Die Polizei hat die Büros in Singapur durchsucht

Zehn Polizeibeamte haben am Freitagvormittag die dortige Niederlassung von Wirecard durchsucht. Sie sollen Laptops beschlagnahmt und Mitarbeiter befragt haben. Das Unternehmen teilt hingegen erneut mit: „Wir bekräftigen, dass die Vorwürfe gegen Wirecard-Mitarbeiter unbegründet sind.“ Dass es nach solch negativen Medienberichten zu Ermittlungen komme sei „ein normaler Vorgang“. Wirecard arbeite mit der Polizei in Singapur zusammen, um den Fall aufzuklären. Die Anleger beruhigt das aber nicht: Um 14 Prozent Prozent ist die Aktie von Wirecard am Freitag abgestürzt. Mehrere Milliarden Euro an Börsenwert hat das Unternehmen inzwischen eingebüßt.

Brisant ist das Ganze deshalb, weil Wirecard einer der wichtigsten deutschen Aktienkonzerne ist. Seit September letzten Jahres ist die Firma aus Aschheim bei München im Dax vertreten – rangiert damit in derselben Liga wie die Deutsche Bank, Siemens oder Bayer. Dass Verbraucher mit dem Namen Wirecard dennoch kaum etwas anfangen können, liegt daran, dass die Firma stets im Hintergrund agiert. Auch wenn sie eine Banklizenz hat, bietet sie keine Girokonten an. Stattdessen kümmert sich Wirecard etwa darum, dass beim Onlineshopping das Geld vom Käufer zum Händler kommt – egal ob der Verbraucher dabei nun per Kreditkarte, Überweisung oder Lastschrift zahlt. Zu den deutschen Konzernen, die mit Wirecard zusammenarbeiten, gehören zum Beispiel Ikea, Aldi Nord und Süd, der Besteckhersteller WMF und die Fluglinie KLM. Auch beim mobilen Bezahlen mischen die Münchner mit: Zum Beispiel wickelnt sie hierzulande die Zahlungen für den chinesischen Dienst Alipay ab.

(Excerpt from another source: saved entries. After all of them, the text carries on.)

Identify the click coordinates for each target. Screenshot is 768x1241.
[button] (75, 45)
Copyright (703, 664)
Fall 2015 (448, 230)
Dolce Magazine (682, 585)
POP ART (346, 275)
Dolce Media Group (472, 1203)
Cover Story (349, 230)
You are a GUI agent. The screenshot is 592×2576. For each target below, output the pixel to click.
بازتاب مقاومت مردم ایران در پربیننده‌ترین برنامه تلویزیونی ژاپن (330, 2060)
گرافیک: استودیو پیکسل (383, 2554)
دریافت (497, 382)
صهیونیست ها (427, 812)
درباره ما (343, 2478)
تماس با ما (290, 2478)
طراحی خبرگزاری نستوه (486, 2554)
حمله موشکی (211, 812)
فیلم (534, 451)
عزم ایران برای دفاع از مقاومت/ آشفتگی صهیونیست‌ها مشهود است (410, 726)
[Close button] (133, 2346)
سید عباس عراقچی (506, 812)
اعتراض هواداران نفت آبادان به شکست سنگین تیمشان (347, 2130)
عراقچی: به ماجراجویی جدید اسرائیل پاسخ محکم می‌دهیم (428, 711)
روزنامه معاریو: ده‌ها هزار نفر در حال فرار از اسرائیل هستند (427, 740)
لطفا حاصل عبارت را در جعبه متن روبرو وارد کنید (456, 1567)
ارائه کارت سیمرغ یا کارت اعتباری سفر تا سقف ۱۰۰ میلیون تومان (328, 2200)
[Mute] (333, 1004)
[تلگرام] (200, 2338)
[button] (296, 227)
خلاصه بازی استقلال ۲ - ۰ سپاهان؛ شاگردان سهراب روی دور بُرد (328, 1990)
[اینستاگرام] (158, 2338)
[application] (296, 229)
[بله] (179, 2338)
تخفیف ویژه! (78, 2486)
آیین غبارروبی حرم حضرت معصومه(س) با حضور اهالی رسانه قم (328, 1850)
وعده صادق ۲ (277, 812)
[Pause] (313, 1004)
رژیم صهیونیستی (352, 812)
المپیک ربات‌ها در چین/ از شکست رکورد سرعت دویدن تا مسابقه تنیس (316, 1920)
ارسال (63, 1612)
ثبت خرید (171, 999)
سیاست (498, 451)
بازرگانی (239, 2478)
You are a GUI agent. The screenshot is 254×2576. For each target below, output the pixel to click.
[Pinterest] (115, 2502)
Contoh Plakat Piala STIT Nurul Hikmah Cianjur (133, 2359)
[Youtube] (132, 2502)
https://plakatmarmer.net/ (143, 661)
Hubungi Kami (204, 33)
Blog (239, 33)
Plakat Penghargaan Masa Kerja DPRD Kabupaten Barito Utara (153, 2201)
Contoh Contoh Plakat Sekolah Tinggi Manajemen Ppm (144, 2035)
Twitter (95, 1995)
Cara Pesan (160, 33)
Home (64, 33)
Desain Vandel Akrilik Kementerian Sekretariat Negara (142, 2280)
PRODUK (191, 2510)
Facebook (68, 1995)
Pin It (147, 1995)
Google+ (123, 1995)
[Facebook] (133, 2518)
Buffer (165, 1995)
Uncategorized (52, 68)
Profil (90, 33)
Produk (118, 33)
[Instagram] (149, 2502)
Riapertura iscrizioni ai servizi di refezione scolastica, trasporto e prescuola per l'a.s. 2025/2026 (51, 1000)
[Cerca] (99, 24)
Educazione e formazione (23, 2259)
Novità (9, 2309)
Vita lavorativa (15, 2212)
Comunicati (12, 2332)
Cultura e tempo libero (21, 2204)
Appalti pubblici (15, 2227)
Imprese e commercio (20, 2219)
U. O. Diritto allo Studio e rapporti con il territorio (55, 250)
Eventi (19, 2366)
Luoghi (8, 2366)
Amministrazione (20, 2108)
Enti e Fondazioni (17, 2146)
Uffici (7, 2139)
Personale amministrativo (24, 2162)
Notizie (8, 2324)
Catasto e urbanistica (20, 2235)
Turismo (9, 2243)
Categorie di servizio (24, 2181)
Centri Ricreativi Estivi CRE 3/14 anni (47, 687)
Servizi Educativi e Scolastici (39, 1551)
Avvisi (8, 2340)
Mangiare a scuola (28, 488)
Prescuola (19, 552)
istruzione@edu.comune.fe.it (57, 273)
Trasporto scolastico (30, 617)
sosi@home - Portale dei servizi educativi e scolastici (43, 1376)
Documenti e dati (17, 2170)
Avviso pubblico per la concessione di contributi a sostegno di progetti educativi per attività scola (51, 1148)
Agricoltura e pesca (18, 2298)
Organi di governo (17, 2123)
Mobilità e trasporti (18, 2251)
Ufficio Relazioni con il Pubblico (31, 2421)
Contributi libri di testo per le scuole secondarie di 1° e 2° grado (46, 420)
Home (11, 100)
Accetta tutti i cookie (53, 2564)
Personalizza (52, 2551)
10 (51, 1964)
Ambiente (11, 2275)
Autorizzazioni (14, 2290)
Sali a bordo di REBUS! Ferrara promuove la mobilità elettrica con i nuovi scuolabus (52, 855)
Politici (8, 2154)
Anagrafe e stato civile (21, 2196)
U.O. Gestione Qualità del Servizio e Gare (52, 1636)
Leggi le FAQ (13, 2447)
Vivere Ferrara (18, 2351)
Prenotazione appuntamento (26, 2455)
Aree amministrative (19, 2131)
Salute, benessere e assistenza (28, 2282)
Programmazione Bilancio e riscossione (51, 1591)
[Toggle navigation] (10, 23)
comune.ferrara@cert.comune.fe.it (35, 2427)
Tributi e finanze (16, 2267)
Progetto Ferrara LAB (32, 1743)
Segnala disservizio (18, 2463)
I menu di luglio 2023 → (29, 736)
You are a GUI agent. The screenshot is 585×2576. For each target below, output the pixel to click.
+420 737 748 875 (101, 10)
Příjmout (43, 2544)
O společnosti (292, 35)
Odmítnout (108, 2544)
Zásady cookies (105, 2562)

Das Schmuddelimage wird Wirecard nicht so recht los

So erfolgreich Wirecard heute ist, so abenteuerlich ist die Entstehungsgeschichte der Firma. Gegründet worden ist sie 1999 mit der Idee, eine virtuelle Kreditkarte zu entwickeln. Nur ein Jahr später aber ging den Gründern das Geld aus und sie holten sich einen Berater von KPMG an Bord: Markus Braun. Der Wirtschaftsinformatiker erkannte das Potenzial – und blieb. Obwohl Onlineshopping noch kaum verbreitet war, soll Braun schon damals daran geglaubt haben, dass Kunden einmal im Internet bezahlen. Weil es bis dahin aber noch dauerte, kamen die ersten Kunden vor allem aus der Porno- und Glücksspielindustrie.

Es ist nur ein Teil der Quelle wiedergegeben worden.